Does my crowd look big in this?
Ahead of NZ First's annual conference this weekend, both Winston Peters and Act leader David Seymour have taken to tweeting photos of the crowds that turn up to their public meetings and mocking the other. After Peters noted Seymour still didn't know to fill a town hall, Seymour has spent the week tweeting photos of his audience.
On Sunday in Tauranga we had the second in a series of meetings we are holding around the country and it was great to have yet another packed hall. pic.twitter.com/xe8ghqjM13
There were good crowds for both Seymour and Peters in Tauranga, and Seymour also did well in Hastings and Feilding. But in Dannevirke only about 30 or 40 people turned up. To Seymour's credit, it was still tweeted - but described as "engaged" rather than large.

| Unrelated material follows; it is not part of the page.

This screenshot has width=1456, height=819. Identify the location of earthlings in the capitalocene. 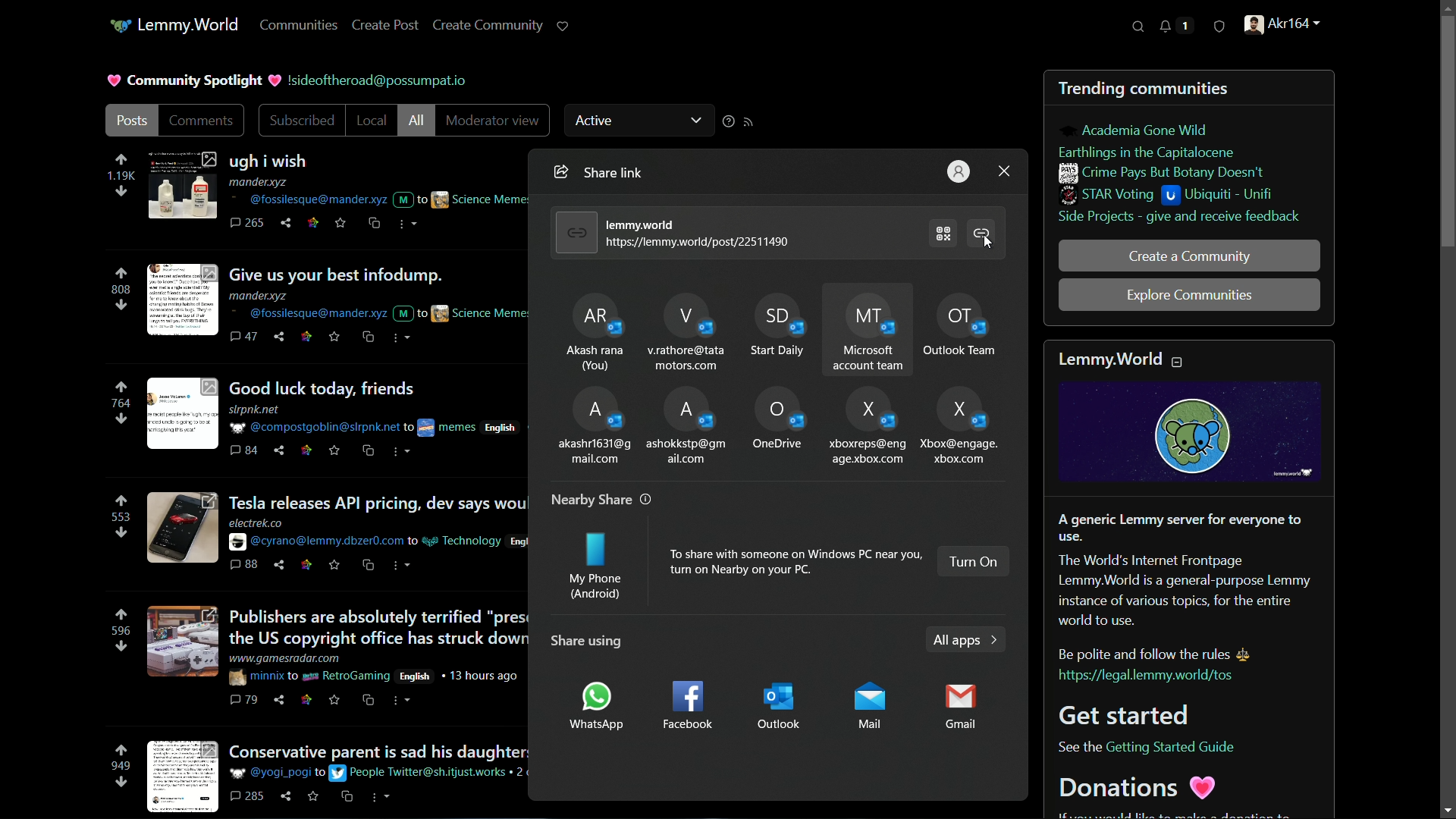
(1152, 151).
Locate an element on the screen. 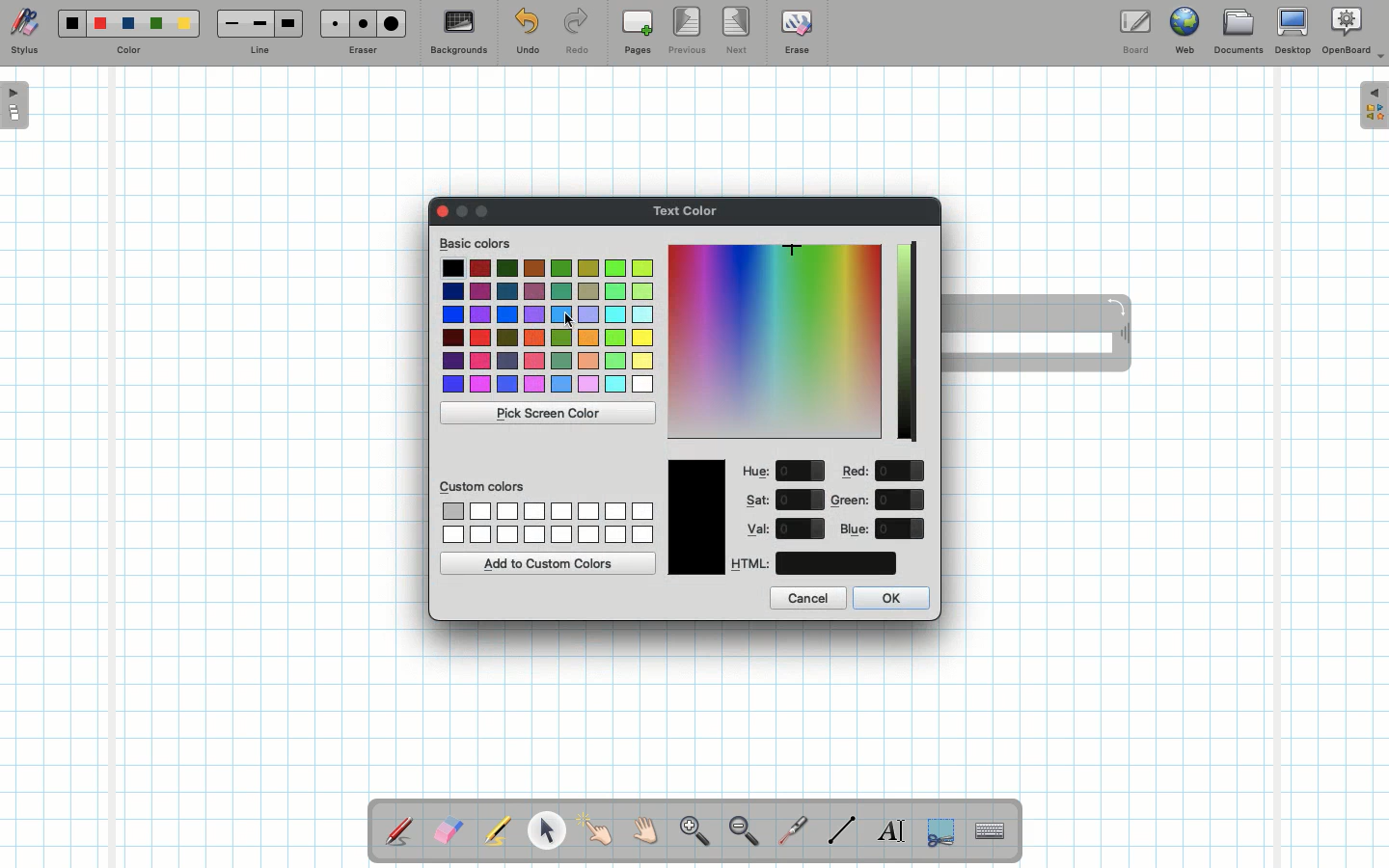 The height and width of the screenshot is (868, 1389). Darkness is located at coordinates (912, 343).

A stop off in Dannevirke with Karen Chhour before Palmy tonight. A really engaged crowd, looking for real change. pic.twitter.com/8o2SW081Vu
When Beehive Diaries poked fun about the contest for biggest audience, Seymour noted while Peters had done two speeches in three months, he had turned up night after night all over New Zealand - and then sent a picture of a massive Chinese Communist Party meeting, claiming it was his latest audience size.
Quote of the Week:
"I've never been one to read particularly into local government elections in that way, or to make those direct comparisons... Local government you see it move in its own rhythms across the country." Prime Minister Jacinda Ardern's take on whether the defeats of Efeso Collins and Paul Eagle - the two mayoral candidates she endorsed as Labour leader - reflected trouble for Labour.